In some instances, job opportunities to come home to may be limited, particularly if a company has poor succession planning processes or the job market in the home country is weak.
Depending on the country an expat resides in and the remuneration package, it may make no financial sense to come home. Personal income tax can be one such incentive – paying 47 cents in the dollar on a PAYE system hardly compares with a 15 per cent top rate, payable once a year. Indirect taxes such as GST may be lower or non-existent. While living overseas, often there is a housing allowance to cover all, or at least most, of an expat’s housing rental. This can provide an incentive to fast-track the reduction of a mortgage of a property in the home country. If there is access to cheaper housing loans from overseas banking institutions, the incentive is even greater. Also, having school-age children educated in overseas private schools at the company’s expense can be an added incentive to stay rather than return home where parents might have to personally pay private school fees.
Frequent business travel in the region staying at luxury hotels and enjoying the perks of a jetset lifestyle holds great appeal to some. Others are seduced by the personal travel opportunities when residing in a country in which dream holiday destinations are a short or cheap flight away and can be travelled in a long weekend away. In Asia, most expats are given access to private clubs – many of which resemble hotel resorts, which provide networking and social interaction among luxury facilities. Some expats find their social lives are fuller and more rewarding in this environment than if they were to stay at home.
From defining the duration of an overseas posting to salary and career development incentives, there are many ways the HR manager can entice employees back home.

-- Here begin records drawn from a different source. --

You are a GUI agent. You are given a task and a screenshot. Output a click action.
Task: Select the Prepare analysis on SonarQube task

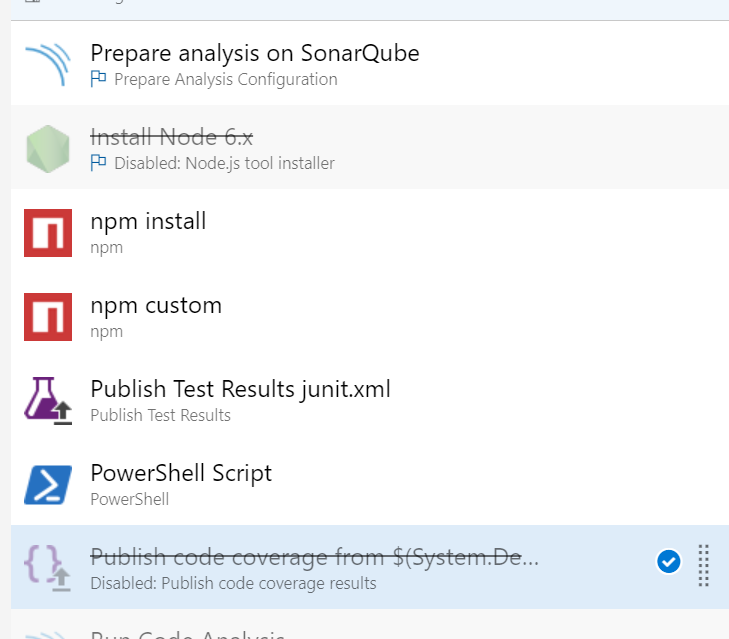pos(254,53)
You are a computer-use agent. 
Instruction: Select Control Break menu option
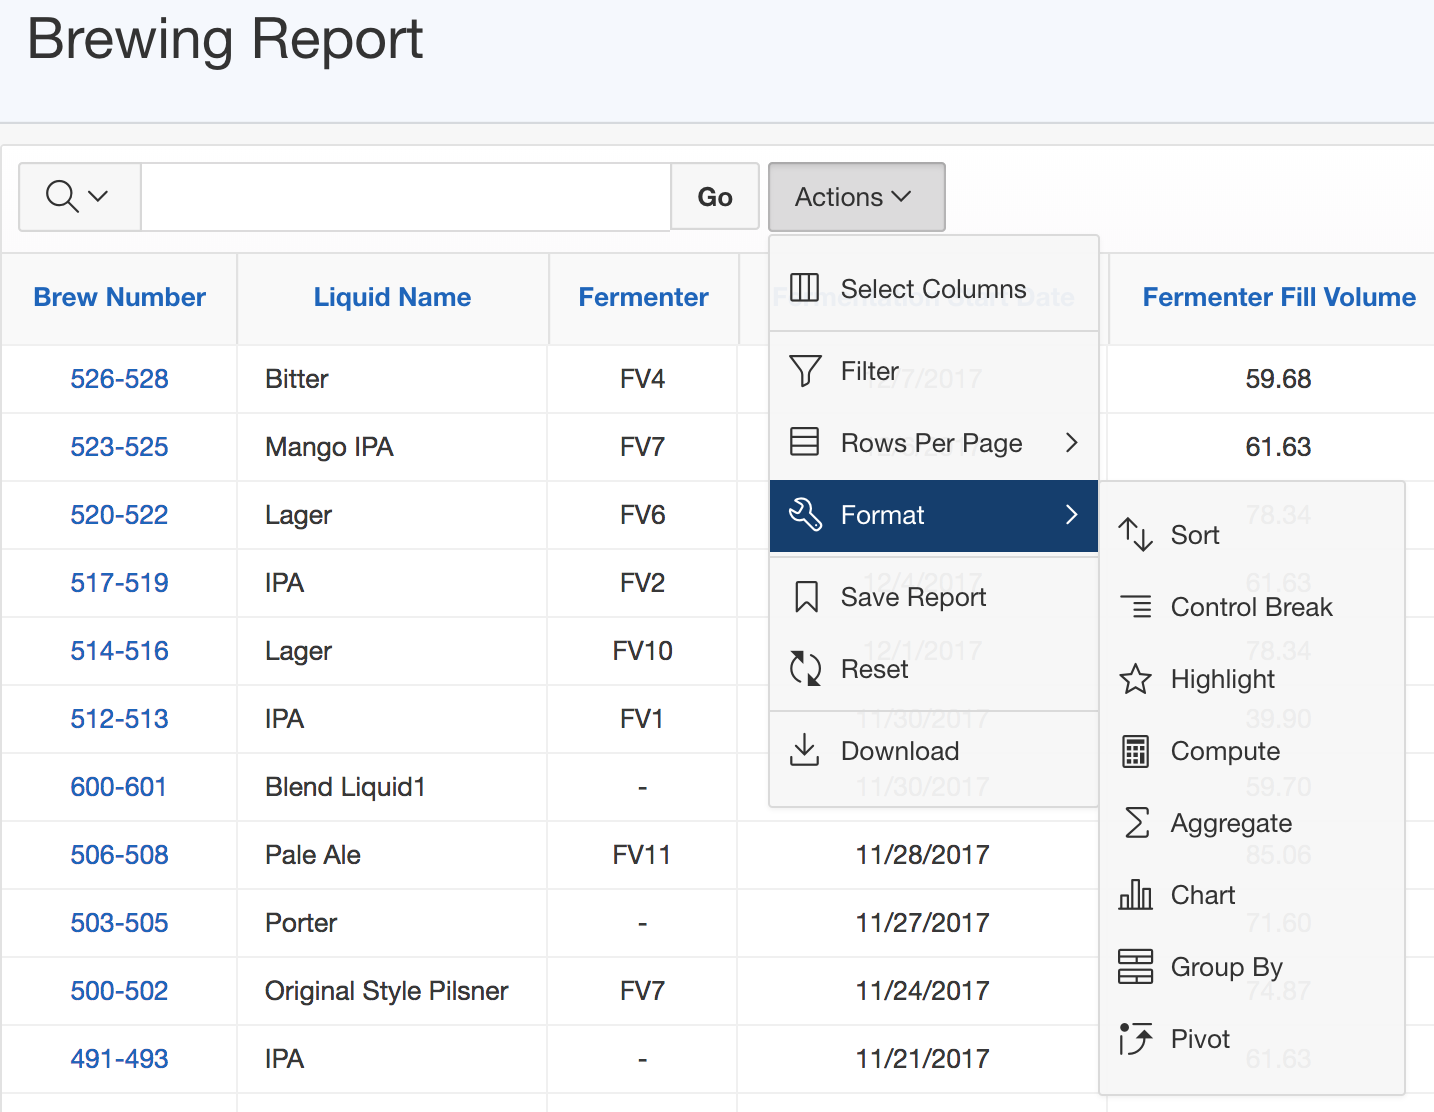point(1250,607)
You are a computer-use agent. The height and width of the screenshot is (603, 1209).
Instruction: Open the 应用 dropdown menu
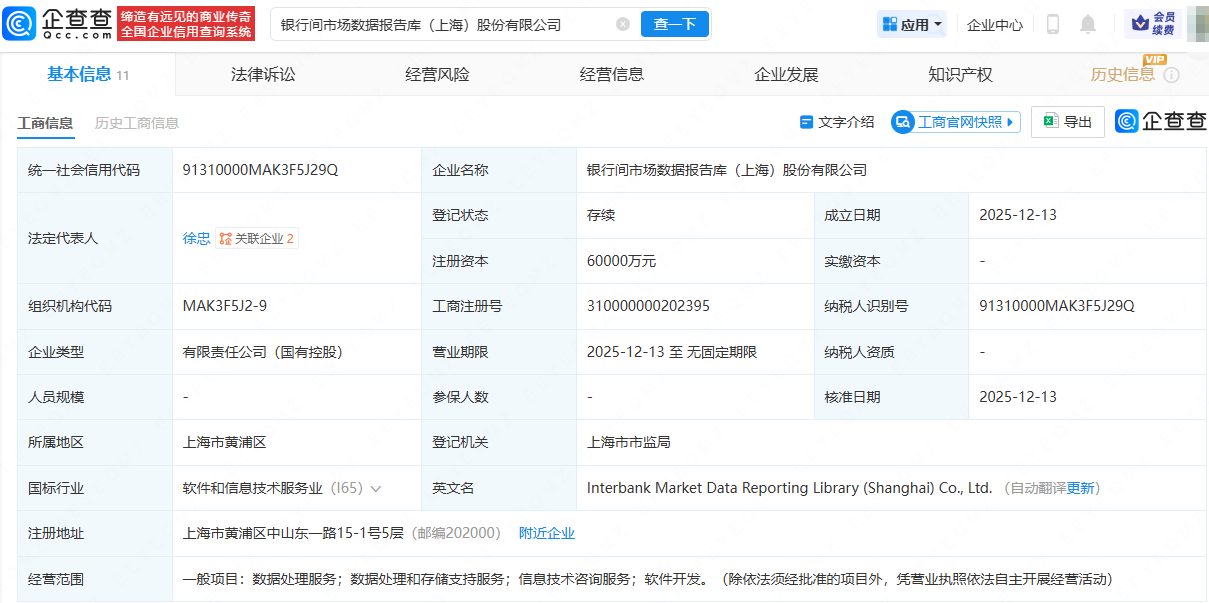click(911, 24)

Many companies now restrict an expat assignment to two or a maximum three years with a contractual agreement that the expat must return. Past experiences have shown that the longer an expat is away, the likelihood of them wanting to stay increases due to several factors including new social network and financial advantages.
Companies with sophisticated remuneration packages will structure pay with a tax equalisation process. If it’s more advantageous to be on the tax system of the foreign country, an expat’s salary package will be levelled out with what they would receive at home. In other words, there is no tax advantage in not returning home.
Some companies have a policy to post employees to various regions to reach a certain level in the organisation. This policy ensures that leaders within the organisation have a working knowledge and ability to operate on a truly global basis. For those looking to fast-track their careers, completing one expat assignment and then moving on to the next is a guaranteed method of progressing their career.
One key enticement is the opportunity to return to a challenging role. The criteria for a successful expat posting means having a challenging role and using general management and entrepreneurial skills.
Increasingly the expat posting requires a transition plan before the assignment is undertaken. In a three-year posting for example, the first six months may be more weighted towards learning local customs and business issues. In the final 6–12 months of the posting, there may be a requirement for the expat to have transitioned the role into the hands of a capable and local successor, effectively putting them out of a job and increasing the incentive to come home.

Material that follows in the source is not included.